The last response features we evaluated were the first-spike latency (Fig. 7, E and F) and the variance of the first-spike latency (Fig. 7, G and H). In response to tone bursts, the latency of the first spike increases with decreasing CF largely because of the slowing of the cochlear traveling wave as it progresses from base to apex (Kiang et al. 1965). More relevant to synaptic processes is the variance of the first spike latency, which is greatly increased, in mice, by a mutation affecting the coupling of the synaptic ribbon to the presynaptic active zone (Buran et al. 2010). Neither the first-spike latency, nor the variance of the first-spike latency, was affected by the noise exposure. Intergroup differences, after segregating by SR and CF, were not significant (P > 0.05 by Kolmogorov-Smirnov).
Modiolar/pillar gradients in hair cell synaptic morphology after reversible threshold shift.
Single-fiber labeling studies have shown that AN fibers are spatially segregated around the inner hair cell circumference according to SR group (Liberman 1982b). As schematized in Fig. 2D, high-SR fibers tend to contact the side of the hair cell closer to the pillar cells while the low- and medium-SR fibers tend to contact the side closer to the cochlear nerve trunk (modiolus). Furthermore, the presynaptic ribbons at low-SR synapses tend to be larger and more complex than those at high-SR synapses (Liberman et al. 1990; Merchan-Perez and Liberman 1996). This normal modiolar/pillar gradient in ribbon size, first described in cat, is visible in data from the unexposed guinea pigs in the present study, as shown in Fig. 8 for cochlear regions tuned to 2 kHz (Fig. 8, A and G), 16 kHz (Fig. 8, C and H), and 32 kHz (Fig. 8, E and I).
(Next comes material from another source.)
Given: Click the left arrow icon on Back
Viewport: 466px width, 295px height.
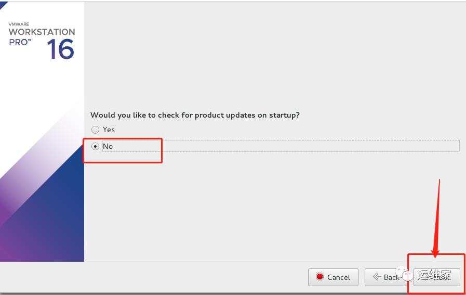Looking at the screenshot, I should [x=377, y=277].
Given the disproportionate loss of low- and medium-SR fibers noted in the physiological analysis (Fig. 5), we might have expected a trend towards smaller ribbons on the modiolar side of the hair cell. Surprisingly, the data suggest the opposite, i.e., an increase in the ribbon size on the pillar side of the hair cell, especially in the high-CF cochlear regions (Fig. 8, H and I) where the neuropathy was most pronounced (Fig. 3, A and B), and a trend towards smaller ribbons on the modiolar side in the most apical region (Fig. 8G). We also observed a general disorganization of the synaptic zones, with more synapses distributed relatively farther from the basal pole of the hair cell (Fig. 8, B, D, F), as noted in reference to the representative confocal images reproduced in Fig. 2 (A vs. B).
Effects of noise on low- vs. high-SR fiber neurophysiology.
The observations that AN fibers differ in threshold sensitivity, and that threshold is closely correlated with SR, were first described in cat (Liberman 1978), but the same relations have since been described in guinea pig (Tsuji and Liberman 1997), gerbil (Schmiedt 1989), mouse (Taberner and Liberman 2005), and rabbit (Borg et al. 1988), suggesting the low- vs. high-SR distinction represents a general mammalian plan for the auditory periphery. In cat and guinea pig, the distributions of spontaneous rate are fundamentally bimodal, suggesting that there are (at least) two very different groups of fibers rather than a continuum (Liberman and Kiang 1978; Tsuji and Liberman 1997).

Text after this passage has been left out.